**Supplied records**

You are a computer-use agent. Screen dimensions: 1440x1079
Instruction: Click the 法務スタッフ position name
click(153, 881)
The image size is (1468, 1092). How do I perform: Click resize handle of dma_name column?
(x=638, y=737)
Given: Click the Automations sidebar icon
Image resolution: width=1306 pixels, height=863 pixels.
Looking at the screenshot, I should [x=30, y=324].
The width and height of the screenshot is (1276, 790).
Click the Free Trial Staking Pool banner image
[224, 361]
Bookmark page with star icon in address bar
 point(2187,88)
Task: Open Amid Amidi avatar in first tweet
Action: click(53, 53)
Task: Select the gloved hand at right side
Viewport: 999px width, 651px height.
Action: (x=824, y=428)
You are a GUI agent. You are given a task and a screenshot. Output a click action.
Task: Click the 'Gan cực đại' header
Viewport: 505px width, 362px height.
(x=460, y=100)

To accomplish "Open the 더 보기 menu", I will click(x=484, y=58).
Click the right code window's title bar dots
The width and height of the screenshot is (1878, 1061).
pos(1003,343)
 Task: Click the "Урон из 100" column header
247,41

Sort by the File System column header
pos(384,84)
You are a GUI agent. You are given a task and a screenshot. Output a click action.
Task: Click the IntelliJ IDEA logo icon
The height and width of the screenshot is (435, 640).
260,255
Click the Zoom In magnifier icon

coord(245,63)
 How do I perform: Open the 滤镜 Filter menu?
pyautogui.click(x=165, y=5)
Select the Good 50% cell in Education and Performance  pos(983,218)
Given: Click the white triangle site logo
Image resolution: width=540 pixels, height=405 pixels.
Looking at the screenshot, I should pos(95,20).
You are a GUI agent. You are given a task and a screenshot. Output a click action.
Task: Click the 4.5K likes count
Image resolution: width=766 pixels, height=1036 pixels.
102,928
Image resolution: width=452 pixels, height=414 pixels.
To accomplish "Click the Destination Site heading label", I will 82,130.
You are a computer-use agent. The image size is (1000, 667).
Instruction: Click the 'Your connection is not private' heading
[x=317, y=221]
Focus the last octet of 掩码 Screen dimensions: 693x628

**What needs to be done**
Look through the entries above and quote exactly the lines from the line with "Viewport: 999px width, 651px height." to the line with "Task: Click the 4.5K likes count", counting both of those lines.

**Response to the exercise**
Viewport: 999px width, 651px height.
Action: (x=824, y=428)
You are a GUI agent. You are given a task and a screenshot. Output a click action.
Task: Click the 'Gan cực đại' header
Viewport: 505px width, 362px height.
(x=460, y=100)

To accomplish "Open the 더 보기 menu", I will click(x=484, y=58).
Click the right code window's title bar dots
The width and height of the screenshot is (1878, 1061).
pos(1003,343)
 Task: Click the "Урон из 100" column header
247,41

Sort by the File System column header
pos(384,84)
You are a GUI agent. You are given a task and a screenshot. Output a click action.
Task: Click the IntelliJ IDEA logo icon
The height and width of the screenshot is (435, 640).
260,255
Click the Zoom In magnifier icon

coord(245,63)
 How do I perform: Open the 滤镜 Filter menu?
pyautogui.click(x=165, y=5)
Select the Good 50% cell in Education and Performance  pos(983,218)
Given: Click the white triangle site logo
Image resolution: width=540 pixels, height=405 pixels.
Looking at the screenshot, I should pos(95,20).
You are a GUI agent. You are given a task and a screenshot. Output a click action.
Task: Click the 4.5K likes count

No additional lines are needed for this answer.